# Project Overview

This notebook documents the high-level plan for the project:

- Pretrain a session-based recommender on large public datasets:
  - YOOCHOOSE (RecSys 2015)
  - Amazon Books (sequential interactions)

- Transfer / fine-tune the pretrained model on:
  - MARS MOOC dataset

- Target:
  - Cold-start and data-scarce session-based recommendation in MOOCs.


In [1]:
import sys
import platform

print("Python version:", sys.version)
print("Platform:", platform.platform())


Python version: 3.11.14 | packaged by Anaconda, Inc. | (main, Oct 21 2025, 18:30:03) [MSC v.1929 64 bit (AMD64)]
Platform: Windows-10-10.0.22621-SP0


In [2]:
import pandas as pd
import numpy as np
import torch

print("pandas:", pd.__version__)
print("numpy:", np.__version__)
print("torch:", torch.__version__)
print("CUDA available:", torch.cuda.is_available())


pandas: 2.3.3
numpy: 2.3.5
torch: 2.9.1+cpu
CUDA available: False


## Next Steps

1. **Dataset EDA & Schema Understanding**
   - `01_eda_yoochoose.ipynb`: Load and inspect YOOCHOOSE.
   - `02_eda_amazon_books.ipynb`: Load and inspect Amazon Books.
   - `03_eda_mars.ipynb`: Load and inspect MARS.
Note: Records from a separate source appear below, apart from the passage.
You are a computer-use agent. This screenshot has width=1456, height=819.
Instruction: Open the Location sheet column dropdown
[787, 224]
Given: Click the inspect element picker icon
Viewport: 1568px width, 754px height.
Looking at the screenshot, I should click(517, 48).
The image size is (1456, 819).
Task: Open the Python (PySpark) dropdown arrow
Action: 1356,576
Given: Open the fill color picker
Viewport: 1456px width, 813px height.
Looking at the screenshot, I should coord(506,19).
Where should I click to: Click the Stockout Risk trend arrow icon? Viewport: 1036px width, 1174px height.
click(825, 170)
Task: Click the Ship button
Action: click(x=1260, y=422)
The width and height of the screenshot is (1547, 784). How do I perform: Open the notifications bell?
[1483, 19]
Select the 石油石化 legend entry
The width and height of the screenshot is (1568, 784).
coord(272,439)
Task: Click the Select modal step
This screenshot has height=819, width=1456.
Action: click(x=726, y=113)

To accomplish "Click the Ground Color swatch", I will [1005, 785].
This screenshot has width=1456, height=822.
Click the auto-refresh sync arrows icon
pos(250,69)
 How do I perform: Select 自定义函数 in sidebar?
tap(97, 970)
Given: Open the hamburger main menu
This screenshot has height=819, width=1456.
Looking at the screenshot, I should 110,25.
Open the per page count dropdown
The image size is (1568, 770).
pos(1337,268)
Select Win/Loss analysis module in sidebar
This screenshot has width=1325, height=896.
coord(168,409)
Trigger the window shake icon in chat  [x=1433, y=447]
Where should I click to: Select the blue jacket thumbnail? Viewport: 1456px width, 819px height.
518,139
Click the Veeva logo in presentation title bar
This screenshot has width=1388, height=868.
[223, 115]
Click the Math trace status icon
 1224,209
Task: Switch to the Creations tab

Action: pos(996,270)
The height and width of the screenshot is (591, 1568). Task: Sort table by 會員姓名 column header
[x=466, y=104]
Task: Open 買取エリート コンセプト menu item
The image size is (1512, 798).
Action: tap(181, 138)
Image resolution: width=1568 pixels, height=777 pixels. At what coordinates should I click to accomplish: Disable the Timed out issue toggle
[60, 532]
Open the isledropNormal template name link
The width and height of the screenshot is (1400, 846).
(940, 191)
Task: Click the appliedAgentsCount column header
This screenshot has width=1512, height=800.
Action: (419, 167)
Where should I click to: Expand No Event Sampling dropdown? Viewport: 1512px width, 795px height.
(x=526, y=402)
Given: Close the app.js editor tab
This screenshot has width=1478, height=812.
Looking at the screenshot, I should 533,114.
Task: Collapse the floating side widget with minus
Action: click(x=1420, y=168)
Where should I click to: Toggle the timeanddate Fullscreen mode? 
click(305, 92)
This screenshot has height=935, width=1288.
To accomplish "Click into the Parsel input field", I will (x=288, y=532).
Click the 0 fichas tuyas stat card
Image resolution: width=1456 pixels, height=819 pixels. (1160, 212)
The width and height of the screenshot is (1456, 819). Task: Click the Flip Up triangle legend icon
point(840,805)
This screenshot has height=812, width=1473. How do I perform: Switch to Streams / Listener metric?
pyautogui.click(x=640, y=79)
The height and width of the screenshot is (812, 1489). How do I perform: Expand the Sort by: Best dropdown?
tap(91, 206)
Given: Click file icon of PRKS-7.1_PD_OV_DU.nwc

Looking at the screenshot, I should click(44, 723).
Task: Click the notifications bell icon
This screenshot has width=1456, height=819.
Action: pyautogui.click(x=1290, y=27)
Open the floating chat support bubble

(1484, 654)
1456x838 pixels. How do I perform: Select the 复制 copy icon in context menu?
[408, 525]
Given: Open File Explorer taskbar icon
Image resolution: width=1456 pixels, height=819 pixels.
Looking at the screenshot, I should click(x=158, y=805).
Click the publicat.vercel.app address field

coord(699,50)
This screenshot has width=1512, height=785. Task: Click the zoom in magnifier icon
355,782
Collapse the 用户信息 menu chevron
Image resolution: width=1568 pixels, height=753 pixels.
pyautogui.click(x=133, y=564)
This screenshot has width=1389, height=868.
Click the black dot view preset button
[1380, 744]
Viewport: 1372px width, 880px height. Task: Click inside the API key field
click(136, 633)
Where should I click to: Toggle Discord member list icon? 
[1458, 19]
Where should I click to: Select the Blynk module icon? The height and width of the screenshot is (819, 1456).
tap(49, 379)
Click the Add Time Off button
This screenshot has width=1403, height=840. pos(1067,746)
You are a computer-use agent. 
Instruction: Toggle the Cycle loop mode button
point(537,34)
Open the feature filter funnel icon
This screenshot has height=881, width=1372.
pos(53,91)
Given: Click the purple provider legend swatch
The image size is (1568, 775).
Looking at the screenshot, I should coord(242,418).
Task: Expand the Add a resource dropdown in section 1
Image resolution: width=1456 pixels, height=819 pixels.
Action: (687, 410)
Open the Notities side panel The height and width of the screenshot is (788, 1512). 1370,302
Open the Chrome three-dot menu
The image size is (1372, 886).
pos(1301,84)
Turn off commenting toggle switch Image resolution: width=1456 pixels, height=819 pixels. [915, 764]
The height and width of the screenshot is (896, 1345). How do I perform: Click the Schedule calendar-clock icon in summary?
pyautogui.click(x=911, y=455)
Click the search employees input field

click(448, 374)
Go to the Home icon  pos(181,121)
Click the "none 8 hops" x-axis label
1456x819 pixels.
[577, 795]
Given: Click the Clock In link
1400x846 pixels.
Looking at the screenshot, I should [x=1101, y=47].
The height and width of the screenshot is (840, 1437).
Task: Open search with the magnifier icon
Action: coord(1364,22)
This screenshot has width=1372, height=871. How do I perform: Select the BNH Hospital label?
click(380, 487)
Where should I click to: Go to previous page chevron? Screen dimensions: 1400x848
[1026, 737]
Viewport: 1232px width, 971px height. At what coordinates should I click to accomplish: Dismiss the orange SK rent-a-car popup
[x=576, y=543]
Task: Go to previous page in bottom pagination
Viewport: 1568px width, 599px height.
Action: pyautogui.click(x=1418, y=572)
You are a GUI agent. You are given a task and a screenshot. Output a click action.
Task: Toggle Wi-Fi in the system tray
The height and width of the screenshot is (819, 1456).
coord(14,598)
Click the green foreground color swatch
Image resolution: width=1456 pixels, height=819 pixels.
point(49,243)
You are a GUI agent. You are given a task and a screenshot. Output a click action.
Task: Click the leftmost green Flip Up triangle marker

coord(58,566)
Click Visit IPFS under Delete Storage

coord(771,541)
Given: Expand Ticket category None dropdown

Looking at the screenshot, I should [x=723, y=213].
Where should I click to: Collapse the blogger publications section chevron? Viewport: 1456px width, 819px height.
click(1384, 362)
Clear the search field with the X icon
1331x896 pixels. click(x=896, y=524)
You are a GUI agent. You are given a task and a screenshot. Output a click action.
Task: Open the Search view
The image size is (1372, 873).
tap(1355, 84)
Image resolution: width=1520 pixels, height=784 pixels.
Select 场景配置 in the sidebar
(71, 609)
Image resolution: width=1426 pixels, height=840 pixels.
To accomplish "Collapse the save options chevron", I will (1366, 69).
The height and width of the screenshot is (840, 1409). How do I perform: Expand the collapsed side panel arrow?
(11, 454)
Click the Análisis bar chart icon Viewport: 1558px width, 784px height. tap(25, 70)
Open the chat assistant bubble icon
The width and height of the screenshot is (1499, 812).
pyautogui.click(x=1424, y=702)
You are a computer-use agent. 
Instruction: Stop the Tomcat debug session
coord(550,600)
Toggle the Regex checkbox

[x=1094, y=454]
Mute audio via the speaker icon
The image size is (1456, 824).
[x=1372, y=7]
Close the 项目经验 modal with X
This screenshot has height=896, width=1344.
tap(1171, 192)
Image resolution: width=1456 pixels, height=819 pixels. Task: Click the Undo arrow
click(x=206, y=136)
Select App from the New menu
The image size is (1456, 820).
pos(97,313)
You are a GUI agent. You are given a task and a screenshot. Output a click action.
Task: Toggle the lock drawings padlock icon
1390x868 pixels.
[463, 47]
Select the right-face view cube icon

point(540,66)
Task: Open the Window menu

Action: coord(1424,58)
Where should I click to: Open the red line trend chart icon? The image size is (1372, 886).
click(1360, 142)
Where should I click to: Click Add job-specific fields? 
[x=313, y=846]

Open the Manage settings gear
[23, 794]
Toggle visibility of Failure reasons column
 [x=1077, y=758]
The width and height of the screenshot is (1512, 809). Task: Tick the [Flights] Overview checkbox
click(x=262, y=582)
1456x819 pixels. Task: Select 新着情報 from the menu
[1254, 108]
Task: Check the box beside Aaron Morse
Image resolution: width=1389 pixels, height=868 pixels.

2. **Sessionization & Sequence Building**
   - Convert raw interactions to session-based sequences:
     - (user_id, session_id, [item_1, item_2, ..., item_T], timestamps)

3. **Pretraining**
   - Implement a simple SASRec-like model.
   - Pretrain on YOOCHOOSE + Amazon Books.

4. **Fine-tuning on MARS**
   - Adapt item vocabulary & embeddings.
   - Fine-tune model on MARS sessions.
   - Evaluate on next-item prediction metrics (Hit@K, NDCG@K).

5. **(Later) Meta-Learning Extension**
   - Treat datasets / categories as meta-tasks.
   - MAML-like adaptation to MOOC domain.